Ketiga, mengecam dan menolak segala bentuk diskriminasi, pelecehan, pemerkosaan dan kekerasan terhadap perempuan yang terjadi di aceh, serta tindakan victim blaming (menyalahkan korban terhadap bencana yang menimpa dirinya),intimidasi dan berbagai bentuk perbuatan yang dimaksudkan untuk membungkam suara penyintas.

Keempat, mendesak adanya upaya pemulihan dan pemenuhan hak perempuan pelanggaran HAM Aceh di masa konflik, serta hak perempuan korban kekerasan seksual melalui proses hukum yang adil dan bermartabat.

Kelima, mendesak negara segera menyelesaikan persoalan yang dialami perempuan terkait krisis air serta isu lingkungan lainnya di Aceh Besar dan wilayah lainnya di Aceh.

Keenam, mendesak negara menjalankan kewajibannya untuk melindungi perempuan dari berbagai bentuk diskriminasi dan kekerasan berbasis gender sesuai amanah dalam Undang-undang HAM Nomor 39/1999, UU Penghapusan berbagai bentuk diskriminasi terhadap perempuan Nomor 7 tahun 1984, UU Penghapusan kekerasan terhadap perempuan No 23/2004, dan melindungi anak-anak sesuai UU No. 35/2014, termasuk menyosialisasikan revisi UU Perkawinan Nomor 16/2019, mengenai usia minimum untuk kawin, mengawasi implementasinya di dalam masyarakat.

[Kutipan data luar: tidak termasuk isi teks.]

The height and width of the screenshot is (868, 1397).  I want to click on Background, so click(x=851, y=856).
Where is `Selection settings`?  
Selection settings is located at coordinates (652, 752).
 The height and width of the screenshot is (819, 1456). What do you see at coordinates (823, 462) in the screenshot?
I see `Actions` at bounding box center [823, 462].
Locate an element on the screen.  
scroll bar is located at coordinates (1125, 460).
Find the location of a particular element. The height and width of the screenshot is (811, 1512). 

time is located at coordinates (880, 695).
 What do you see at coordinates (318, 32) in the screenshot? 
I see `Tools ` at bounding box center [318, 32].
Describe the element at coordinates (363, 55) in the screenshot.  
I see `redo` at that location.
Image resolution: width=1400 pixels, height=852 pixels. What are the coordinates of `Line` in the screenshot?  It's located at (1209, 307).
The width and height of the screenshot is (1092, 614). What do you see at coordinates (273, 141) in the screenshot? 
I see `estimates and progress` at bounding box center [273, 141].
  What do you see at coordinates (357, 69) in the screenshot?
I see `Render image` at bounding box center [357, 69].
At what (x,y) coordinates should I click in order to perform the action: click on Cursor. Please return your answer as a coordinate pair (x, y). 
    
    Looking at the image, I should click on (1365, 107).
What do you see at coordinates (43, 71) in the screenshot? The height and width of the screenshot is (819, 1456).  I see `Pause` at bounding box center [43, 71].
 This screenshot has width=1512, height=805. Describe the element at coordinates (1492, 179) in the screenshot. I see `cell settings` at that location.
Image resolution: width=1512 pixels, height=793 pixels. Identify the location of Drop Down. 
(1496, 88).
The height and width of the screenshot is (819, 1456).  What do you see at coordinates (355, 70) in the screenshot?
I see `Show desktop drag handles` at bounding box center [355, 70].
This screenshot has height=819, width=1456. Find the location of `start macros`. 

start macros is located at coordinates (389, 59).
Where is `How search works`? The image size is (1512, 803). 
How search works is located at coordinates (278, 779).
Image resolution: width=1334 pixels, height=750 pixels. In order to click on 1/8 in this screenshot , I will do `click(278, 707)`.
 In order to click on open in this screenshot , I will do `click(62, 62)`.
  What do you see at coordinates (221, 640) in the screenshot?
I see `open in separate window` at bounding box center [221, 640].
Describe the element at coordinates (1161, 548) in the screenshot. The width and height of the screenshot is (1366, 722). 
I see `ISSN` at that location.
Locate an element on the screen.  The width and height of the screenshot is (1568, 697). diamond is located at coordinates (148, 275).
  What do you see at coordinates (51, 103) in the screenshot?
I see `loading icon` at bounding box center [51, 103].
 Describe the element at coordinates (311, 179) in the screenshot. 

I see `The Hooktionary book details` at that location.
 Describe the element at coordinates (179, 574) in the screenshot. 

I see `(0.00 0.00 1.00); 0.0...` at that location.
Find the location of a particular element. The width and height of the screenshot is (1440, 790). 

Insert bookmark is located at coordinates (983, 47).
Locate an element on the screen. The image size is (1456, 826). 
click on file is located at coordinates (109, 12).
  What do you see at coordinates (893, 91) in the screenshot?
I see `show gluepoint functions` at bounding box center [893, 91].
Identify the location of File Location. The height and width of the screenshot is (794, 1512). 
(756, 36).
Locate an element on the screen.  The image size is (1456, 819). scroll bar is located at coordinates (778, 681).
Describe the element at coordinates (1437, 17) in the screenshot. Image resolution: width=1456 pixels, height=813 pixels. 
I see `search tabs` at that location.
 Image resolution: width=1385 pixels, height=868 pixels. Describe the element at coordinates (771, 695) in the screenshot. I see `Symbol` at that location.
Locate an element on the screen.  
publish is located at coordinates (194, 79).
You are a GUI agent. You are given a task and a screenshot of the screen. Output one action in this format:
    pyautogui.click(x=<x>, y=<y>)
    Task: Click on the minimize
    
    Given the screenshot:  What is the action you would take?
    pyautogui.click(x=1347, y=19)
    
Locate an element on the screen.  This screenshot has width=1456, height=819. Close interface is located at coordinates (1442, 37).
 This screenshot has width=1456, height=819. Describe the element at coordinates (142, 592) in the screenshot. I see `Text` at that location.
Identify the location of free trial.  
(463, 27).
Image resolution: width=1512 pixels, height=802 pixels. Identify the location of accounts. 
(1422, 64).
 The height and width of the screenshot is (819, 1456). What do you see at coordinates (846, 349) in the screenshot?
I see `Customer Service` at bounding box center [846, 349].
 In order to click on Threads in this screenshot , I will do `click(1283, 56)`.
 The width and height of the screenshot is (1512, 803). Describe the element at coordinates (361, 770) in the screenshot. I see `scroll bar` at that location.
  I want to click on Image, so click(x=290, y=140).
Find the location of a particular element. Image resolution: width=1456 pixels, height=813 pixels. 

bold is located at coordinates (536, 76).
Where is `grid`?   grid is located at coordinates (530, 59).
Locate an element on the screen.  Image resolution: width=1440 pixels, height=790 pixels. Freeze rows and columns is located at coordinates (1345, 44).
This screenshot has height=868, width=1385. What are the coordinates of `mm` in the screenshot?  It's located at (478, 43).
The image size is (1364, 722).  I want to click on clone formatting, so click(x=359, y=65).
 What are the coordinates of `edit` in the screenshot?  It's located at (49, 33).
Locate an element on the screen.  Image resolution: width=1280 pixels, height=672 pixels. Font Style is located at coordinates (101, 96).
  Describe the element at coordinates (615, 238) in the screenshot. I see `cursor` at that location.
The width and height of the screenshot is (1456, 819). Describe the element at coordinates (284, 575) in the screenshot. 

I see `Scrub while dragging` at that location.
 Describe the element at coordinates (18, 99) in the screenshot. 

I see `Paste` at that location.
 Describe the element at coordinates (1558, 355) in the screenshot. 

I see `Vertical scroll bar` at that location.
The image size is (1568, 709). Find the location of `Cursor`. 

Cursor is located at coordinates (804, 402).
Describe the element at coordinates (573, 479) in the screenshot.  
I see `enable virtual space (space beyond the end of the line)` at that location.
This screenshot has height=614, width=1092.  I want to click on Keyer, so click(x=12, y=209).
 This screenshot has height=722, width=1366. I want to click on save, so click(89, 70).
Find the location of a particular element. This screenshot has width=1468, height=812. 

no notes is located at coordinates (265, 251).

Ketujuh, mendesak negara menjalankan amanah CEDAW yang telah diundangkan pada undang-undang no.7/1984 pasal 2 yang mengharuskan Negara membuat peraturan-peraturan yang melindungi, termasuk pembuatan undang-undang, untuk mengubah dan menghapuskan undang-undang, peraturan-peraturan, kebiasaan-kebiasaan dan praktik-praktik yang diskriminatif terhadap perempuan.